# Trying stop smoking ...



## bernard (Jan 4, 2000)

It's VERY VERY hardI din't have a cig since yesterday night.I have a counter on my PC that tells how many cig you didn't smoke. It's 5 up to now (12 hours).My body feel good, but my mind is going crazy







... Will i succeed??10 minutes ago, i was close to ask to some one a cig but ...I don't know what will happen when i will be at home. My wife smokes.





















I have an hypno CD on "stop smoking". I cut some parts, and put what is left together. I'm listening to the continuous "playing endless" ("i choose not to smoke, i'm a non-smoker, i dislike....etc..").







What do you think?-----------


----------



## RitaLucy (May 3, 2000)

Yes it is very very hard but it does get easier. I quit smoking a lot of years ago and I am so glad I did. You don't have a choice you have to quit smoking!!!Just don't it... every time you want a cigarette think all the negatives that go with it. Get the gum or the patch for now but PLEASE do not smoke!!!! http://www.quitsmokingsupport.com/home.htm


----------



## Nikki (Jul 11, 2000)

A friend of mine and I bought a video to stop smoking. It was truely frightening. It had little messages that flashed up saying 'you do not need to smoke' etc. Then it had colours, swirling and stuff. After that i didn't smoke for at least 3 days. But you are meant to watch it over and over again but i was too scared. I did not like that at all. I was worried that it had subliminal messages or something and was trying to convert me to some new religion or something.I gave up giving up now.


----------



## eric (Jul 8, 1999)

Good luck Bernard.


----------



## bernard (Jan 4, 2000)

Still going ....---7hours, 59minutes without smoking, 12 cig not smoked so far...No patch, nothing ..I have some sudden hard time ....Hard time will be at home since my wife is smoking....Yep ... it's not the first time i tryed and stopped .. i wasn't thinking it was so hard before ...---- bye---- get you updated. Thank's to everyone.


----------



## JeanG (Oct 20, 1999)

Hang in there, Bernard. Quitting smoking is very difficult, so try to surround yourself with supportive people. Post here as much as you want.

▶ **PROBLEMS TO WORK ON**:
- a) In the thread on quitting smoking, what did Nikki and a friend buy to help them stop?
- b) Reproduce everything in the thread on quitting smoking from "Still going ....---7hours, 59minutes" down to "Thank's to everyone.".

▶ **RECORDS PROVIDED**:
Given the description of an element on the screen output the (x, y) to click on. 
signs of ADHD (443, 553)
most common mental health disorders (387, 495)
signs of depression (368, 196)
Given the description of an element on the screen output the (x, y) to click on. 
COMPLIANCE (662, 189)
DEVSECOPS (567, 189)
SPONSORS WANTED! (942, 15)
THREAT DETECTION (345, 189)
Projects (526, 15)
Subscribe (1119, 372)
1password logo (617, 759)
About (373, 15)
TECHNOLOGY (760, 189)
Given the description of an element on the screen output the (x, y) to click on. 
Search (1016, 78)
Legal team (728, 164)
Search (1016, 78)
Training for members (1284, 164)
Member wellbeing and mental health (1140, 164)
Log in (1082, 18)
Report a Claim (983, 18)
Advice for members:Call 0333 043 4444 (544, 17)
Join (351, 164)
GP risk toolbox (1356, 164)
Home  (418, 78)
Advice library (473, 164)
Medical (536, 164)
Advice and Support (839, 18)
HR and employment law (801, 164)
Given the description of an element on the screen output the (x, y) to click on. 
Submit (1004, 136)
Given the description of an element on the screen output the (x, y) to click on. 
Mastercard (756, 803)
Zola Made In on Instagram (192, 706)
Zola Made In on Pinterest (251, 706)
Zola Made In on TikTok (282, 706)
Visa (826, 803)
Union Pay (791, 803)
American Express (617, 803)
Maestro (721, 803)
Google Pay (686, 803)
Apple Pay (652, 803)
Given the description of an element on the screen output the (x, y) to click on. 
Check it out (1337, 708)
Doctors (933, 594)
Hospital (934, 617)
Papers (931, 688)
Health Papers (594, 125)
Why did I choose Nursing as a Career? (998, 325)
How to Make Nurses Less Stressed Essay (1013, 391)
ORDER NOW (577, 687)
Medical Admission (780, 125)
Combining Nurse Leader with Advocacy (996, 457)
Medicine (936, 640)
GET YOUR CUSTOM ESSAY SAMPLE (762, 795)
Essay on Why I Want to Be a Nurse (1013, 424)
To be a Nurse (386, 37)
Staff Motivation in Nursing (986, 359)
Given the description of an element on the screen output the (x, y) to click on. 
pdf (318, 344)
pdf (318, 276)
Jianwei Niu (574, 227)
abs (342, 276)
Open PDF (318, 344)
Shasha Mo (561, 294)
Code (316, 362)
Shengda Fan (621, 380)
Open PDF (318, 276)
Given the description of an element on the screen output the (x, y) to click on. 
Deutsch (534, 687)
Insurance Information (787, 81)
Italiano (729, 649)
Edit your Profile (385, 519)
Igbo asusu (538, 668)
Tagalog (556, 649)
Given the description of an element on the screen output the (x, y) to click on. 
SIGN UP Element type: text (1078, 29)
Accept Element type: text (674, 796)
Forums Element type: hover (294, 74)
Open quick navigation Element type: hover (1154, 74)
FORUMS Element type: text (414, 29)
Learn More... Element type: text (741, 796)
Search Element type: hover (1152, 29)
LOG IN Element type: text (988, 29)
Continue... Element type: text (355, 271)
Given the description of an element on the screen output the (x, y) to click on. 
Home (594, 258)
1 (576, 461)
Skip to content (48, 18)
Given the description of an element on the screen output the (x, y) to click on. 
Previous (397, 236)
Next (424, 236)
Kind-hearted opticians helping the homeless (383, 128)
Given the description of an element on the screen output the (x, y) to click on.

▶ **ANSWERS BELOW**:
- a) A video to stop smoking.

- b)
Still going ....---7hours, 59minutes without smoking, 12 cig not smoked so far...No patch, nothing ..I have some sudden hard time ....Hard time will be at home since my wife is smoking....Yep ... it's not the first time i tryed and stopped .. i wasn't thinking it was so hard before ...---- bye---- get you updated. Thank's to everyone.